To give the bot this functionality, I wrote a Migrator subclass to handle this. The migrator first checks if a recipe needs to move to the new syntax by checking if it uses old compilers (toolchain or gcc), and then runs a conda-smithy command that updates the recipe with the new syntax. This is then PRed to the feedstock for the recipe maintainers to review.

I also wrote a migrator which simply bumps the build number of all recipes. This is useful when the switch is made to the new compilers, since all packages with compilers as build requirements would need to be rebuilt. The bot also makes sure that packages are rebuilt in dependency order, that is packages are only rebuilt after all of its requirements are rebuilt.

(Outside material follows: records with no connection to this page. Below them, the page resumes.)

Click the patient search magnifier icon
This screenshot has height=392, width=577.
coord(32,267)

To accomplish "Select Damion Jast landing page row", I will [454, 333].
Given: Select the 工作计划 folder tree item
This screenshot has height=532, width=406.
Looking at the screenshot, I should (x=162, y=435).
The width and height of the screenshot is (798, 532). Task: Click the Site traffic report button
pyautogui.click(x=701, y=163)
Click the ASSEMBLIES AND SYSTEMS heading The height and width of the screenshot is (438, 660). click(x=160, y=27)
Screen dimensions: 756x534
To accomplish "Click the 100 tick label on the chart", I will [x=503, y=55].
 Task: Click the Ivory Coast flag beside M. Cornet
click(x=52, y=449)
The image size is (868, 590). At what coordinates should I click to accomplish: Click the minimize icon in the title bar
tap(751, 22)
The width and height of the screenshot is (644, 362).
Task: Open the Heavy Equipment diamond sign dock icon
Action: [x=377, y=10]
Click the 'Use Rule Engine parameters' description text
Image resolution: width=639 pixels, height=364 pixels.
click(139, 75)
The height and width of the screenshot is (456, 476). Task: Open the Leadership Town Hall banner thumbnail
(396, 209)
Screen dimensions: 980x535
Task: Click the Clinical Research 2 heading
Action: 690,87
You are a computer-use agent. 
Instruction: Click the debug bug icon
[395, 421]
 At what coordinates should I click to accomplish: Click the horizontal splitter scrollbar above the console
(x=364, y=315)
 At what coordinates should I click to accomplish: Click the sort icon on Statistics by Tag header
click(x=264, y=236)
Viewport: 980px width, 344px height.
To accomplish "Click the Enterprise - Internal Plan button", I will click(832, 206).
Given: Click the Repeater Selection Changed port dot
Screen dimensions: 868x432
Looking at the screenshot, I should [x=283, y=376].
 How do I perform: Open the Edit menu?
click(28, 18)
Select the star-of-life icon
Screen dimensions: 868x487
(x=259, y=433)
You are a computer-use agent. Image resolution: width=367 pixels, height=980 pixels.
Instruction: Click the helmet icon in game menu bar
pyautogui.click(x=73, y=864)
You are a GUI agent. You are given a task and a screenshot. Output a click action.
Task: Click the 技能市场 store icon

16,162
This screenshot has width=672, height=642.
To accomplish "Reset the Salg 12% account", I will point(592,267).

This rebuild migrator is useful in other situations besides this compiler switch. Whenever a pinning in conda-forge’s global pinning file is changed, packages must be rebuilt to use the new pinning. This migrator allows the bot to trigger rebuilds in the correct order of the descendants of the package in the global pinning.

Noarch

Conda-forge allows pure-Python packages to be built noarch (no architecture), which mean the package only needs to built once (on CircleCI), making the build faster and freeing resources for other packages. A package can be built noarch simply by including noarch: python in the build section of the meta.yaml; however, there are many recipes on conda-forge which can be build with noarch, but do not include this in the build section. It would be ideal if any package is build noarch if possible, to reduce CI usage, especially in the age of the bot, which issues PRs in bulk, possible consuming a lot of CI resources.

Using the Migrator class, the can easily issue PRs adding noarch: python to the build section, so I wrote a migrator to do this. There are many requirements for a package to be noarch, summarized in this list

  • No compiled extensions
  • No post-link or pre-link or pre-unlink scripts
  • No OS specific build scripts
  • No python version specific requirements
  • No skips except for python version. (If the recipe is py3 only, remove skip statement and add version constraint on python)
  • 2to3 is not used
  • Scripts argument in setup.py is not used
  • If entrypoints are in setup.py, they are listed in meta.yaml
  • No activate scripts
  • Not a dependency of conda

The bot checks some of this criteria and skips PRing to feedstocks it knows cannot be noarch, but some of these requirements the bot cannot check with the metadata it currently collects. Therefore, the noarch PR is just a suggestion, and the PR message displays a checklist with the items above and asks the recipe maintainers to only merge if all items are satisfied. Otherwise, the recipe maintainers can close the PR and the bot will not issue another PR suggesting noarch.